▸ PROBLEM REQUIREMENTS: Every line in the following data that has "Switch" counts toward the total; state that total alone.

▸ RECORDS PROVIDED:
----

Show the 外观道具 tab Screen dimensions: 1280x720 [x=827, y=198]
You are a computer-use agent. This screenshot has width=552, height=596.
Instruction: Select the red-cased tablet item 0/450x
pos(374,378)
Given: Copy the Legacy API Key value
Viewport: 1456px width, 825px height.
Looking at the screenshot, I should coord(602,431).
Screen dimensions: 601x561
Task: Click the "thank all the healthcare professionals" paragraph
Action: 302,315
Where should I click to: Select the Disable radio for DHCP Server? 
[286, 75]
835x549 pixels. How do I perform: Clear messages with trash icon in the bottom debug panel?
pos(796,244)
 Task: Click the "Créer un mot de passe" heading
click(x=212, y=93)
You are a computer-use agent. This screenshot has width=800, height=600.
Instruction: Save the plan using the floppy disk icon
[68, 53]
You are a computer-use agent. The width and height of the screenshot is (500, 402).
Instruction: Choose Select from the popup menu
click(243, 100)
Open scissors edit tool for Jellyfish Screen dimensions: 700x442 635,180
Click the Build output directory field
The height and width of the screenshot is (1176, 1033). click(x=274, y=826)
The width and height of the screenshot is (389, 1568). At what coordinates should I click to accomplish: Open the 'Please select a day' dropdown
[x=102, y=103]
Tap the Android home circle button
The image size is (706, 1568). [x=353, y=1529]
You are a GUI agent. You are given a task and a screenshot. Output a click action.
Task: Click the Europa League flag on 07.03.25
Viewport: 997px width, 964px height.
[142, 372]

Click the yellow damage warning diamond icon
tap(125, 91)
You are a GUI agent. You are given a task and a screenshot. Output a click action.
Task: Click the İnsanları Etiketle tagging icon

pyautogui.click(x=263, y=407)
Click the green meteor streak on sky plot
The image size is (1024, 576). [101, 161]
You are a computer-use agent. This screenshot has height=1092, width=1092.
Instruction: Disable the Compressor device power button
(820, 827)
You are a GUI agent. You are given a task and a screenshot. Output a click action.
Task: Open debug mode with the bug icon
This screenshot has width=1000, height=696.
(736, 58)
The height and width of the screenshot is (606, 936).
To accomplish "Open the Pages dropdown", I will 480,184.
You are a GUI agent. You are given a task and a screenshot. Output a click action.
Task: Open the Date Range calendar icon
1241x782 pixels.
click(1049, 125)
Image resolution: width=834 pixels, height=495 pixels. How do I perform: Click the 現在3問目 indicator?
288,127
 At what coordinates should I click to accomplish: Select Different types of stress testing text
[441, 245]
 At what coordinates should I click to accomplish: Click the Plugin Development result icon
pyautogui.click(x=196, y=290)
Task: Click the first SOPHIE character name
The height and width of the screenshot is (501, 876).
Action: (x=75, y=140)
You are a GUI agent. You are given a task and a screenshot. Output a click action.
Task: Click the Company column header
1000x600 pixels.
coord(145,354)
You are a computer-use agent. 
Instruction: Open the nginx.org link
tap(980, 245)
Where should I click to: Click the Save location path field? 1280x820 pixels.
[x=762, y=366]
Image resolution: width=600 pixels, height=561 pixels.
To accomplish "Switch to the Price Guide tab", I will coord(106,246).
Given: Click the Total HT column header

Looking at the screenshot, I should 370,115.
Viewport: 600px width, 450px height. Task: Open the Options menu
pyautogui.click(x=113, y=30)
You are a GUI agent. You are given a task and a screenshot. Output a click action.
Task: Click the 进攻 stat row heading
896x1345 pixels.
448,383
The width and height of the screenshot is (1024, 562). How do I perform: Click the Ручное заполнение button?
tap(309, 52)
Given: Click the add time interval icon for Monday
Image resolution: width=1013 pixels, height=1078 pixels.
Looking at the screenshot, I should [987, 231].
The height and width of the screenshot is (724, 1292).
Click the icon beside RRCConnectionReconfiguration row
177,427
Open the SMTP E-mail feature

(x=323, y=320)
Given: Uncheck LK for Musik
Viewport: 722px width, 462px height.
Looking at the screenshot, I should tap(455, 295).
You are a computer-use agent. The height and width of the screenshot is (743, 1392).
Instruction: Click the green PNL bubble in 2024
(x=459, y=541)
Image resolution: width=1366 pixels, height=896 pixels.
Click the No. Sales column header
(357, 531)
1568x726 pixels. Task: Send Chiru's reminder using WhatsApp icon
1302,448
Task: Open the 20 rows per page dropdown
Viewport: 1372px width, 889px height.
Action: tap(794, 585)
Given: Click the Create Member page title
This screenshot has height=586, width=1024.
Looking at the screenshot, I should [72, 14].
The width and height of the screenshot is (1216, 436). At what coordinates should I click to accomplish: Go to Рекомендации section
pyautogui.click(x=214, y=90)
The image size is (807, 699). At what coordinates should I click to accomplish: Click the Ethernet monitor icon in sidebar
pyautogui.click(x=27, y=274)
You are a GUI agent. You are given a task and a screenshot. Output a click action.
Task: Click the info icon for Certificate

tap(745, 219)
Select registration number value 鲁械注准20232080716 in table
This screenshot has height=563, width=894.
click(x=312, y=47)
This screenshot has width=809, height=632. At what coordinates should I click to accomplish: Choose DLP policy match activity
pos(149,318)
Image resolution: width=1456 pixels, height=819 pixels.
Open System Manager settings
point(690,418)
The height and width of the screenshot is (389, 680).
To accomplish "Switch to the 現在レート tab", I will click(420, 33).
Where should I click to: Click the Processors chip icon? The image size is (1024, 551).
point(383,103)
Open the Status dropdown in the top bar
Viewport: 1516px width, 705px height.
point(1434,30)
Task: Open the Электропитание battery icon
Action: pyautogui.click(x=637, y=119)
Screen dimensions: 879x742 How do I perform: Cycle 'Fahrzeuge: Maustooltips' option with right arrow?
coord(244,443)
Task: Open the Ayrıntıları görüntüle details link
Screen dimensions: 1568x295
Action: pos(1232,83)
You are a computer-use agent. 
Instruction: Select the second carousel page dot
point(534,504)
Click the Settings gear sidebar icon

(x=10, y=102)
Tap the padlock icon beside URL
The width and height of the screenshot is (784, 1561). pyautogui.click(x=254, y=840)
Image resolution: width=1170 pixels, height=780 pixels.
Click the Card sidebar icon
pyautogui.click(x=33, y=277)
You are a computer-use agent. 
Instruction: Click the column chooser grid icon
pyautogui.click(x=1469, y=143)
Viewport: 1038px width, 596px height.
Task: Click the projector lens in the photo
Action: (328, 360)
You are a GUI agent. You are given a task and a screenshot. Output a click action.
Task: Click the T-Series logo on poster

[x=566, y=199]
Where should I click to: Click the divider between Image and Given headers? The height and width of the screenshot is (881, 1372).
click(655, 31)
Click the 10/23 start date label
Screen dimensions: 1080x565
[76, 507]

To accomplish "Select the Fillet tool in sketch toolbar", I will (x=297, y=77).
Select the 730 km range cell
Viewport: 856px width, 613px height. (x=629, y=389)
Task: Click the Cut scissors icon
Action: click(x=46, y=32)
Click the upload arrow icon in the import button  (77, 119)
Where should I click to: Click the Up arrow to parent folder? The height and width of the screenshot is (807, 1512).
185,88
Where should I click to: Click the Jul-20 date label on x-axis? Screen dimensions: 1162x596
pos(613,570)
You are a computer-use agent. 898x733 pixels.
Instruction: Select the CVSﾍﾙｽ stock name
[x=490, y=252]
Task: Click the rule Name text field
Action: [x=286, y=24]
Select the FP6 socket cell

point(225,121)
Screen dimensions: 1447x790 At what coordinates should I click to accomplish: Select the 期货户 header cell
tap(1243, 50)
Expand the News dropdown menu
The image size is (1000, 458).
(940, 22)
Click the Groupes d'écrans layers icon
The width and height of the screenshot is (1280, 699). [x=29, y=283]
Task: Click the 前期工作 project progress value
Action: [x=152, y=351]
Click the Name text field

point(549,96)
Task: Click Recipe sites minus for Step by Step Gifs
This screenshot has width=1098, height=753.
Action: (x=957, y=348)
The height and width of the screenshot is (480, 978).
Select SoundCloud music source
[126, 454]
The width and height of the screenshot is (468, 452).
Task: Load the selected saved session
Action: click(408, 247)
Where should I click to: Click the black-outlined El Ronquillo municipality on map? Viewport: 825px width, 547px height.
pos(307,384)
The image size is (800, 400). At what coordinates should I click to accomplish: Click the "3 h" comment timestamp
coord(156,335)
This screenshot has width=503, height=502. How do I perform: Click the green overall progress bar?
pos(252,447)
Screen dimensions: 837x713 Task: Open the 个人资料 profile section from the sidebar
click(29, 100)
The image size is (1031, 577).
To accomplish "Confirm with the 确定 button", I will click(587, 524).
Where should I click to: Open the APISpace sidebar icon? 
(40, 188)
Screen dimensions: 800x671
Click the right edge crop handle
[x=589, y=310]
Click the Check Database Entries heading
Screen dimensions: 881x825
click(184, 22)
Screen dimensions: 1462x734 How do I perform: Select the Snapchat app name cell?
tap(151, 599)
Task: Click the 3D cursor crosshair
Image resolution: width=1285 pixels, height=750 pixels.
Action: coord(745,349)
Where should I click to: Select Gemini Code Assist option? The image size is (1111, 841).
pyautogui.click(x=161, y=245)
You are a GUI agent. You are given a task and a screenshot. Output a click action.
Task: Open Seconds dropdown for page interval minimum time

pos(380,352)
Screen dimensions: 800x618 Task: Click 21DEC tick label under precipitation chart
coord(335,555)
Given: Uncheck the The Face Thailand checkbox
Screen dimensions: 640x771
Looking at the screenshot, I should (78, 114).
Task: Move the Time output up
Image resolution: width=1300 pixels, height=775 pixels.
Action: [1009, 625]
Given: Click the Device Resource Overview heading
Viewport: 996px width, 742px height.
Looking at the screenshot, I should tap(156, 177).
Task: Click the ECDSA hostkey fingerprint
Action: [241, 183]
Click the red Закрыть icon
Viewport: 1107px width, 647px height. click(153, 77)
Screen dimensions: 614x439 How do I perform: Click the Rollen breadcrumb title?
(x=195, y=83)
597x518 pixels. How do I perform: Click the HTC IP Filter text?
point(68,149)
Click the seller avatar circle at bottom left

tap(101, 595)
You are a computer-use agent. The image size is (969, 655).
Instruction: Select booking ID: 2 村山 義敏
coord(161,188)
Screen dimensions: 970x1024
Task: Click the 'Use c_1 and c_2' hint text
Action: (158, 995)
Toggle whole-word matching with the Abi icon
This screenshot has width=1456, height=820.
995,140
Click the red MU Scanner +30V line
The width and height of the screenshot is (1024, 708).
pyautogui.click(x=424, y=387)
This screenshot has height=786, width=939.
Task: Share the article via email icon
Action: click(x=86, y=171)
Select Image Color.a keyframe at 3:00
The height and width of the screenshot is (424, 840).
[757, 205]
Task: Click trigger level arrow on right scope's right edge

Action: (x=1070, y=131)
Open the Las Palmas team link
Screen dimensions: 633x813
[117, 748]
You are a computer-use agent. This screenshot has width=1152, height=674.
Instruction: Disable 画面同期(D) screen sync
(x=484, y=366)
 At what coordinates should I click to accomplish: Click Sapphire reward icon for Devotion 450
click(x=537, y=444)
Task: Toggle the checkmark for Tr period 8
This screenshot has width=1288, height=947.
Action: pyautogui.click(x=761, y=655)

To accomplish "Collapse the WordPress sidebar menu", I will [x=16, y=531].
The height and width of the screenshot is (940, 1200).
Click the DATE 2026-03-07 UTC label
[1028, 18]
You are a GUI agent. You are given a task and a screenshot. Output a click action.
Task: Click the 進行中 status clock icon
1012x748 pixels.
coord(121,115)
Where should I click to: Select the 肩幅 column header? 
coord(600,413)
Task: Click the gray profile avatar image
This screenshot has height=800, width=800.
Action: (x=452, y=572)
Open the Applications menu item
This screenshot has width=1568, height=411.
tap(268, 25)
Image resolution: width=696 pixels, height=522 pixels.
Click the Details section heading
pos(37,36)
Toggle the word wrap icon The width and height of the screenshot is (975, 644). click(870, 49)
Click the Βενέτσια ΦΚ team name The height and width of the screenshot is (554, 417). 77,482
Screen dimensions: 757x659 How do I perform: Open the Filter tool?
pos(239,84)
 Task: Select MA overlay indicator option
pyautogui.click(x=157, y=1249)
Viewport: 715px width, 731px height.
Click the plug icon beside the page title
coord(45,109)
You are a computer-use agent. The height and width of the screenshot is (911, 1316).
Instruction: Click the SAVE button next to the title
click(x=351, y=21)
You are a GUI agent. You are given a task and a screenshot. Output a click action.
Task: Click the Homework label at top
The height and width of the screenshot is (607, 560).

----

▸ RESULT OF THE TASK: 2